• [REQUIRED ACTION]:
Return, without any changes, the listing lines from the line with "What do you see at coordinates (248, 77)" to the line with "The image size is (890, 658).", both included.

• [Dataset entries]:

*** Block opens ***

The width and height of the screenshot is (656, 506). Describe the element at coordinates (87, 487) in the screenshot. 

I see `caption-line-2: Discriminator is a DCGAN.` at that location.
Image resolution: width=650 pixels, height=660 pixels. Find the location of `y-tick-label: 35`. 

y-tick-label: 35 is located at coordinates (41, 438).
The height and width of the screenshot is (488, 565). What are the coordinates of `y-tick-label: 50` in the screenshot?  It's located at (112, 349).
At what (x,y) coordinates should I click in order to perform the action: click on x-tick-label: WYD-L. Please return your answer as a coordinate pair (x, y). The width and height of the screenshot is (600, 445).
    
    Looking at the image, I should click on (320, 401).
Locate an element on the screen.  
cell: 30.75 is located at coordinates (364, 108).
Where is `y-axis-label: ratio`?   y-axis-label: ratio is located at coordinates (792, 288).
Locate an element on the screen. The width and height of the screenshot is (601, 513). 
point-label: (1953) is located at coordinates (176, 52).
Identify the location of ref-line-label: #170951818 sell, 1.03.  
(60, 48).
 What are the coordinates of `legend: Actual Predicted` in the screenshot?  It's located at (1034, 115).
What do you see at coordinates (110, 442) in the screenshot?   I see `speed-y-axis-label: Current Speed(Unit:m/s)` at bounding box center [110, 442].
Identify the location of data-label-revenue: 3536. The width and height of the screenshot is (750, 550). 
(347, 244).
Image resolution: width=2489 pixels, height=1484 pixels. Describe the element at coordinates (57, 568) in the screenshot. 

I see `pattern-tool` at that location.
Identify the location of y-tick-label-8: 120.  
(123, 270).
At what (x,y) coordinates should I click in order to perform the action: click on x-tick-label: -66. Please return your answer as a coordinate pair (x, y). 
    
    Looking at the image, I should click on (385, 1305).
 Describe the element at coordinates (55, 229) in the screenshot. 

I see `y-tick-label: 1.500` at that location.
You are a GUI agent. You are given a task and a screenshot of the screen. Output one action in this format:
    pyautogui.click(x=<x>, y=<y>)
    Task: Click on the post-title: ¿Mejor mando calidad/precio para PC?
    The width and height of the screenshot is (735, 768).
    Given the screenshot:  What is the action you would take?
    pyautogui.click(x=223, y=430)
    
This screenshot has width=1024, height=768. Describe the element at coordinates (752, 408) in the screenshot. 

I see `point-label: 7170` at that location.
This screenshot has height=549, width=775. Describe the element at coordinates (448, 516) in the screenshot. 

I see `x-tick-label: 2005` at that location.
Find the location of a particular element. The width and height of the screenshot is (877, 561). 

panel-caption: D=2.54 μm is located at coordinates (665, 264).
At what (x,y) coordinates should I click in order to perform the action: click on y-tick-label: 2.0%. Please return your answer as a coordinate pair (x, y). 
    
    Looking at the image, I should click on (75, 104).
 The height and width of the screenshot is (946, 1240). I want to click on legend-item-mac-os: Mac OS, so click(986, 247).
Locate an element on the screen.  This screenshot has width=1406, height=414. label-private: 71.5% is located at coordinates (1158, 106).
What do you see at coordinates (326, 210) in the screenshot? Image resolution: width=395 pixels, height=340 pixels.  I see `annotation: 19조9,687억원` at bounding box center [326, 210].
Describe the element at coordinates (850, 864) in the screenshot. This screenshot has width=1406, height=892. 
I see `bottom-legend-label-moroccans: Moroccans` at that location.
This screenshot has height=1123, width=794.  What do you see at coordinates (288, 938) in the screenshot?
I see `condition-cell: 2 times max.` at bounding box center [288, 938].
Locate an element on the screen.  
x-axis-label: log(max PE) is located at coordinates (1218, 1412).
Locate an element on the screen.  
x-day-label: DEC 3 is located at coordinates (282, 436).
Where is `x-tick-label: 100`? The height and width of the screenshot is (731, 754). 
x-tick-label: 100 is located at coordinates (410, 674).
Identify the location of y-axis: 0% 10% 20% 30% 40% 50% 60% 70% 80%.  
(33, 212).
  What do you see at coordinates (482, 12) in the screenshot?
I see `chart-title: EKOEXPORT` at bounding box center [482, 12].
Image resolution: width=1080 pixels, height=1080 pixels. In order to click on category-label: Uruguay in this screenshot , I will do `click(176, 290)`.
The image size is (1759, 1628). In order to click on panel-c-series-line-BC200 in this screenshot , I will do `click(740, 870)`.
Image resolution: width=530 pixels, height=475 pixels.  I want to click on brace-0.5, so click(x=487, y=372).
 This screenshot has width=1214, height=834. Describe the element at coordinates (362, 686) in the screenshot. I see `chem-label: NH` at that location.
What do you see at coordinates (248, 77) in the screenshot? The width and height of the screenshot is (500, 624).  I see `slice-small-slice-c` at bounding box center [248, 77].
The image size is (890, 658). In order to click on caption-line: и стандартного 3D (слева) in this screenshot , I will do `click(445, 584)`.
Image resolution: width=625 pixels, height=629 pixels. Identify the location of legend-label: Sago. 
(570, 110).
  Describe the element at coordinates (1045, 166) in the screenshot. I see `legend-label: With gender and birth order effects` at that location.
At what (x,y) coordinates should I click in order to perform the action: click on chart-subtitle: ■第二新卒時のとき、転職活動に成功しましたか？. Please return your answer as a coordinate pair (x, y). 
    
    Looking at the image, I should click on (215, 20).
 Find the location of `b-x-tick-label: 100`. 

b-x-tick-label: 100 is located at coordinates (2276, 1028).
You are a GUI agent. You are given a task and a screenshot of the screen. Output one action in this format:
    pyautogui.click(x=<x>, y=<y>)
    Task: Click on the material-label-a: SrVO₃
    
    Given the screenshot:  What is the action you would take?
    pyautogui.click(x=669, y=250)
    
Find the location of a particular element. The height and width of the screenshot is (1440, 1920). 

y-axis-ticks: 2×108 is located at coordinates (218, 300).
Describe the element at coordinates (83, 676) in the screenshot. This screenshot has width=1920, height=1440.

*** Block closes ***

• [TASK RESPONSE]:
What do you see at coordinates (248, 77) in the screenshot? The width and height of the screenshot is (500, 624).  I see `slice-small-slice-c` at bounding box center [248, 77].
The image size is (890, 658). In order to click on caption-line: и стандартного 3D (слева) in this screenshot , I will do `click(445, 584)`.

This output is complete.